El 11 de febrero de 1858, Bernardita de Soubirous con apenas 14 años, salía a recoger leña como de costumbre junto a su hermana y una amiga, sin imaginar que ese día tendría un encuentro que cambiaría su vida para siempre. Desde una gruta, camino al río Gave, una hermosa señora vestida con una túnica blanca, un cinto azul ceñido a la cintura y con un rosario colgado en el brazo, llamaba a Bernardita en un delicado susurro. Gracias a la respuesta de esta gran santa, ese llamado ha tenido eco en el corazón de millones de personas que hasta el día de hoy responden y acuden a aquella gruta al sur de Francia donde se encuentra la Virgen María, Nuestra Señora de Lourdes. 

Hoy hemos querido traerte a modo de galería, algunos datos sobre la aparición de Nuestra Señora de Lourdes que confiamos ayuden a entender que Nuestra Madre no nos deja solos nunca, se preocupa y nos llama una y otra vez a volver a los brazos del Padre.

Si quieres más información del Santuario de Lourdes, te dejamos la información aquí. Para terminar te comparto una bella oración que puedes ofrecerle hoy a Nuestra Señora de Lourdes:

«Bienaventurada seas, Oh la más pura Virgen, por haber condescendido a manifestar tu esplendor con vida, dulzura y belleza en la Gruta de Lourdes, diciendo a la niña Santa Bernadette: «Yo soy la Inmaculada Concepción». Miles de veces nos hemos congratulado acerca de tu Inmaculada Concepción. Y ahora, Oh por siempre Virgen Inmaculada, madre de misericordia, salud para los enfermos, refugio de pecadores y consuelo para los afligidos, tu que conoces nuestros deseos, nuestros problemas y nuestros sufrimientos, dígnate a echar sobre nosotros una mirada de misericordia.

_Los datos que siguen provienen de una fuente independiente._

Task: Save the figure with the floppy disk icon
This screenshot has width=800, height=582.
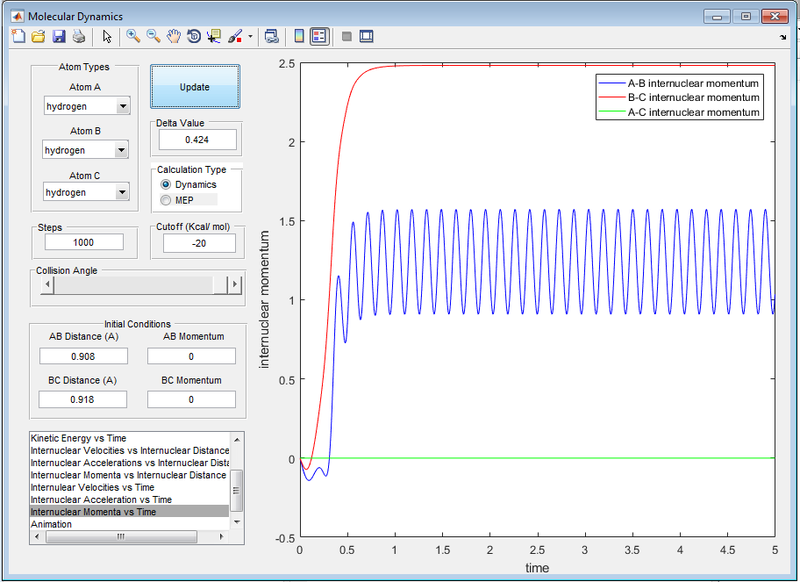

Al aparecer en la Gruta de Lourdes te complaciste en hacer de él un santuario privilegiado desde dónde dispensas tus favores y donde ya muchos han obtenido la cura para sus enfermedades, tanto espirituales como físicas. Acudimos por tanto, con la más ilimitada confianza a implorar tu maternal intercesión. Consigue para nosotros, Oh Madre adorada, que nuestra petición sea concedida. Por medio del agradecimiento por tus favores, nos esforzaremos en imitar tus virtudes para así un día poder compartir tu gloria.

Oh Señora de Lourdes, Madre de Cristo, tu que tuviste influencia con tu divino hijo mientras permaneciste sobre la tierra tienes ahora la misma influencia en el cielo. Ruega por nosotros y obtén para nosotros de tu divino Hijo nuestras especiales peticiones si esa es la Voluntad de Dios. Amén.

Nuestra Señora de Lourdes, ruega por nosotros,

Santa Bernadette, ruega por nosotros».